The idea of an act was born. We hooked up in his studio once again and there was a lot of chemistry in our music, so the decision was brought to cut some of the music from those sessions and release it and launch a new act – Speedy & Steve live. The first show took place beginning of February this year.
I asked around on social media for questions that people might want to ask you, and someone brought up your ‘Tir na Nog’ EP from around the year 2000. Was that, as the title suggests, inspired by Irish mythology?
I’m sorry if this might break the romance of it but I just suck at titles. I have been collecting lists of cool words and names that sound cool for years – once the tracks are made, the hardest part for me starts, figuring out a title! It’s totally not my thing.

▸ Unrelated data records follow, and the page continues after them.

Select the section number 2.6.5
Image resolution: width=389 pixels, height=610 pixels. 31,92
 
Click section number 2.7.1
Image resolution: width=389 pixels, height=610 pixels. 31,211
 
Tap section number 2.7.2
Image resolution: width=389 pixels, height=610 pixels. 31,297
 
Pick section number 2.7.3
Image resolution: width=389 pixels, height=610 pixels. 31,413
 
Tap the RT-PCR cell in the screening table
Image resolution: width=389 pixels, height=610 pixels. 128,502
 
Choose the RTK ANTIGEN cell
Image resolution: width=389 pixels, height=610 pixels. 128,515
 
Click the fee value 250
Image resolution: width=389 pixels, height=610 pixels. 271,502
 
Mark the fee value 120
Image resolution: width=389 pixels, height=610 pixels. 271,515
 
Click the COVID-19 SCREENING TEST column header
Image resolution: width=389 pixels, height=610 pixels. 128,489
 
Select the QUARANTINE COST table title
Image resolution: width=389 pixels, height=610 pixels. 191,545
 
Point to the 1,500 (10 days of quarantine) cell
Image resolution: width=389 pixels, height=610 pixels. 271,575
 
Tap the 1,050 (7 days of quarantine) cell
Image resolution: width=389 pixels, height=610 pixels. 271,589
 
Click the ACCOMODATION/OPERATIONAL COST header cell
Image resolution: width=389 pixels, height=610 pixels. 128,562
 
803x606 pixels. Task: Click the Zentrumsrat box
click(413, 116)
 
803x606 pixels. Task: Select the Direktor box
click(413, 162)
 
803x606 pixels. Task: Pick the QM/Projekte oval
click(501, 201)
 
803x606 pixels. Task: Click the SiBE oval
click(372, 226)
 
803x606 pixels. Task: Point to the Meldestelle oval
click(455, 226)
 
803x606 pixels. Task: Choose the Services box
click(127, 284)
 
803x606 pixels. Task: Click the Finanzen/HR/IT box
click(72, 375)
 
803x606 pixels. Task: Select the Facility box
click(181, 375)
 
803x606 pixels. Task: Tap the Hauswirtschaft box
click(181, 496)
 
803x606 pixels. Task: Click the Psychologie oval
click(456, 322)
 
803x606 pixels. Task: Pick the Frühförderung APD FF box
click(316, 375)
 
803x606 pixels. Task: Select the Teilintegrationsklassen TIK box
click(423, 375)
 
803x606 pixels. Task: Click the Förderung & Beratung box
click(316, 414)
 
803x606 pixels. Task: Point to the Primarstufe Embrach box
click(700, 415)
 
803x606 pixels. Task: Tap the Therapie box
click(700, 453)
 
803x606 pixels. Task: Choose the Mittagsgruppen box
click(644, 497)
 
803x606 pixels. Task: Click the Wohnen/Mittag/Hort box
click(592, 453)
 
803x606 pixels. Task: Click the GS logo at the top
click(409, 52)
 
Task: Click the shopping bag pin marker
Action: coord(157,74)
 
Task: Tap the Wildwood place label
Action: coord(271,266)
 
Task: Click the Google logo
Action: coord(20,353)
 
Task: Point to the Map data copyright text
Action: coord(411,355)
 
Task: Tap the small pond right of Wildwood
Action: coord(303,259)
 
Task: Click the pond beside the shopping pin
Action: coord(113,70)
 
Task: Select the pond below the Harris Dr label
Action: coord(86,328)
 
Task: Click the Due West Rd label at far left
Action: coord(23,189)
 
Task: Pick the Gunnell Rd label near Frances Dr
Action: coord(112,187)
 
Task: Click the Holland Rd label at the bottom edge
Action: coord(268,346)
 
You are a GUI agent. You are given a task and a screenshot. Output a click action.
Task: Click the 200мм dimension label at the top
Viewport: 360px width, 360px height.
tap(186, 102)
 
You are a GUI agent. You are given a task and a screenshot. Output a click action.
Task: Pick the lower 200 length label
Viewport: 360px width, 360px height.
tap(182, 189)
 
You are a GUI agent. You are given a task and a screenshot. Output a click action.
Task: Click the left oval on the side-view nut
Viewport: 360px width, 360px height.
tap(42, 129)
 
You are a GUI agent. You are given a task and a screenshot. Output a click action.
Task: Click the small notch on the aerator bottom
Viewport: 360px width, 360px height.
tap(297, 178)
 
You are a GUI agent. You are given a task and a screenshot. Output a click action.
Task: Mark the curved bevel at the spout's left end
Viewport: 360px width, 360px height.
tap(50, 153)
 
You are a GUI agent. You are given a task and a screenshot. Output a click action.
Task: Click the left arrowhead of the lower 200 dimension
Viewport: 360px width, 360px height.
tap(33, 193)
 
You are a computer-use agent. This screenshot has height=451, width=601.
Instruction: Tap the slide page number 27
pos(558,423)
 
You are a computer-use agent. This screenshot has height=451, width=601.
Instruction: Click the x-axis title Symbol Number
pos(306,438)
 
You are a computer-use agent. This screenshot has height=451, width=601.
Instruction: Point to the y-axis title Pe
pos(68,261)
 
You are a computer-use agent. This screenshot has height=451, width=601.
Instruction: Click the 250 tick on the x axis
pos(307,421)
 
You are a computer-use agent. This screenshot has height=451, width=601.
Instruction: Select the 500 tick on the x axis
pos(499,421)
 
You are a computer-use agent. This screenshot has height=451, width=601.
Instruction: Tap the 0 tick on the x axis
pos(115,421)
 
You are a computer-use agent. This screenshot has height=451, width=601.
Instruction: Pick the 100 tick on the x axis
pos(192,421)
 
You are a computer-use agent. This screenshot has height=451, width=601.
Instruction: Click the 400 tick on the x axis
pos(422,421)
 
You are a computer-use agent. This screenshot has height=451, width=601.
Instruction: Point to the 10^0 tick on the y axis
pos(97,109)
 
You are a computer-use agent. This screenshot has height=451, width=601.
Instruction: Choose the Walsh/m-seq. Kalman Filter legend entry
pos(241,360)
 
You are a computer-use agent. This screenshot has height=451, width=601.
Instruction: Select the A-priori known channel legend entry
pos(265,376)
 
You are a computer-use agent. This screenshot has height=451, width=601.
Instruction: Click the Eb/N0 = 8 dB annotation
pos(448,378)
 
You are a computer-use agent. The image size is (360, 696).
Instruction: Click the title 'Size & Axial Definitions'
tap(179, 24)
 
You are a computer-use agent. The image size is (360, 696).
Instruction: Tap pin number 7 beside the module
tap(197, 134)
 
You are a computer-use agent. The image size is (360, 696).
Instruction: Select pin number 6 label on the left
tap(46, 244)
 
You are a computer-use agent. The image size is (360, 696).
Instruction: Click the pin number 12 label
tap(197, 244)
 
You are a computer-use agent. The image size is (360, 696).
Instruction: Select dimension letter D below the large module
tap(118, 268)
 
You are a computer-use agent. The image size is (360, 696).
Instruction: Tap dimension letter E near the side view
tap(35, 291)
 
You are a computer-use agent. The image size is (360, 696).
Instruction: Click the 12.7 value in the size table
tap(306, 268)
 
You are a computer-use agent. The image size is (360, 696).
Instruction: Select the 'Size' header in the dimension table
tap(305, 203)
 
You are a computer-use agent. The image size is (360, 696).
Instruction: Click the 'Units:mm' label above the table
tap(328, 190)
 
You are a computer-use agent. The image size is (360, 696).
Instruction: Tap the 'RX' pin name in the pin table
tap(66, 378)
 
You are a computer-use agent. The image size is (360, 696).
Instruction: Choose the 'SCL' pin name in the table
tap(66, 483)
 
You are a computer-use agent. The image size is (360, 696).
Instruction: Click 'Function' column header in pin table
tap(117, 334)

Tir Na Nog came from that list – I believe I picked it up on one of my trips to a gig, so I wrote it down and used it later for a track.
To finish, what does the rest of the year have in store for you?
I’m finishing loads of music – I have several albums in the making, the result of a very productive pandemic. I just need to finish some tracks off, but it’s going faster now that I have yet another mixer.
I have a Sterac EP coming on Fjaak’s new label Crowd this summer. I have the honour of having the first release on the new label.
A Sterac release on Reclaim Your City is coming up this summer, too, with two of my tracks on the A side and two tracks by Kr!z on the B side; then another Sterac release is coming up end of the summer on Ignez’s label, Soomov. I have also donated a Sterac track to Rebuild, an earthquake fundraiser compilation album that was put together by my dear friends at RX Recordings in Istanbul (Read more about that here). Furthermore, some of my old work is being re-released.
In terms of gigs, there’s a range of solo shows as well as some Speedy & Steve live shows planned – also I’m very excited to hit the stage with a live jam with Colin Benders this summer.
Lastly, I’m also working with one of the great art prodigies of our time, the Dutch contemporary artist Samuel Dejong, on an art show where I make music to help create a full immersive experience in combination with his artworks. One taster can be seen in Berlin at Metropol, between May 11 and 14, as part of the residency show of another amazing contemporary artist, Boris Acket, who invited us as guests to his Duration 01 show along with Lumus Instruments and more.
It’s a big year. I feel the best is yet to come.